The Washington Post article makes Richard Dolan mad. He loses his nice guy image and writes: “This article is another shameful and absurd attempt by the Washington Post to debunk something that the publication has never, ever bothered to do the slightest bit of real investigation about.”
Of course, this is pure, unadulterated nonsense.

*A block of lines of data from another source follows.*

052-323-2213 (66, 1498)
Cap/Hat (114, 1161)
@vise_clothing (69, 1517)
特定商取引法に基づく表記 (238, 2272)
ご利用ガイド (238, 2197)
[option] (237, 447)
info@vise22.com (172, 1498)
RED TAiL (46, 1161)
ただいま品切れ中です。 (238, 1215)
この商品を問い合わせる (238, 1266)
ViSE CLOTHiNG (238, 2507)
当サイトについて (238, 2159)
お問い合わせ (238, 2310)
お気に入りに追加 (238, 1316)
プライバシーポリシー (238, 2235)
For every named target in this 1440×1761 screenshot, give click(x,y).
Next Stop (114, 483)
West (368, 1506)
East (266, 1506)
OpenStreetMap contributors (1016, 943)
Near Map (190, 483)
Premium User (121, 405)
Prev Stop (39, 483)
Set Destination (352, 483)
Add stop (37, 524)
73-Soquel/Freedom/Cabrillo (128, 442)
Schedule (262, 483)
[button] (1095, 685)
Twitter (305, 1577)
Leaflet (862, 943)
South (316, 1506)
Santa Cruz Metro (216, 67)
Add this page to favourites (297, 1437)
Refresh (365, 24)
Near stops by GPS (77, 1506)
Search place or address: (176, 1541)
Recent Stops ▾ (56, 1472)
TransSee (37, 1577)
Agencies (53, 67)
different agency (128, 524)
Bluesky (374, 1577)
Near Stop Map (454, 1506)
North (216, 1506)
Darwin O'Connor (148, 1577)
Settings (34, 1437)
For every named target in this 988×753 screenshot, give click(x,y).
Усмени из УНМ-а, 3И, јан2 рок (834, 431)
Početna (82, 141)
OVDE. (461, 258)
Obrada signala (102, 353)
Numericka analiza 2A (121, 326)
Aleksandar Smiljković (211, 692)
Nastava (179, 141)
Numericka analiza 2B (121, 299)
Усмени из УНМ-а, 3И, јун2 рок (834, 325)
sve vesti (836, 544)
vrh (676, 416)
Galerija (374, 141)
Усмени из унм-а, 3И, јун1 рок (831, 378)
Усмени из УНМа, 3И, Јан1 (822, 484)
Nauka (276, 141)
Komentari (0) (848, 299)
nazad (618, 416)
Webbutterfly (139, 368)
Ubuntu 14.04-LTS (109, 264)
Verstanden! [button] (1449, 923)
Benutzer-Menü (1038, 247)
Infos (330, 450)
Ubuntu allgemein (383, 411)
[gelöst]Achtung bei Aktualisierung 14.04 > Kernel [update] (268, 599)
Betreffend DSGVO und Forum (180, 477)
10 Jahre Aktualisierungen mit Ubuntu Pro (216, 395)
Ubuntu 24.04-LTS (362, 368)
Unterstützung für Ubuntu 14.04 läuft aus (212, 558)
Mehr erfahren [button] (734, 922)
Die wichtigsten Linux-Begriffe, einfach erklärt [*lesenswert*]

Either Dolan doesn’t read the commentary, or he is blinded by his resentment.

Richard Dolan feels that someone invaded “Dolanworld”. A well documented journalist violated the sacred space where a professional mythologist rewrites and sells the same old UFO inventions.

The Washington Post’s informs us that “Researchers at the Universities of Westminster and Vienna have identified a proverbial host of factors that appear to correlate to belief in UFOs: Gender, politics, religiosity, intelligence, fantasy proneness—even certain psychological disorders, like schizophrenia.”
For Richard Dolan, “the Post wastes everyone’s time with infantile explanations, it destroys its credibility among serious individuals who know better.”

Those who know better write this about Richard Dolan:
“Dolan is strictly a nuts & bolts guy and does not consider alternative hypotheses in the field. Sociological and psychological issues are beside the point to him.”
“The problem is that Dolan appears to take all evidence at face value. He will quote Morris K. Jessup on an equal basis with Jacques Vallee. He will talk of Gray Barker on the same level as J. Allen Hynek. He puts Philip Corso at the same level as Jerome Clark. In other words, he does not seem to discriminate between sources. He considers them all valid. Rather than sifting through vast amounts of disinformation for the Truth, it’s more like he’s amassing a mound of evidence without regard to its veracity or corroboration. He doesn’t even allude to the possibility that there might be some problems with some of this evidence. The clowns are thrown in with the professors.”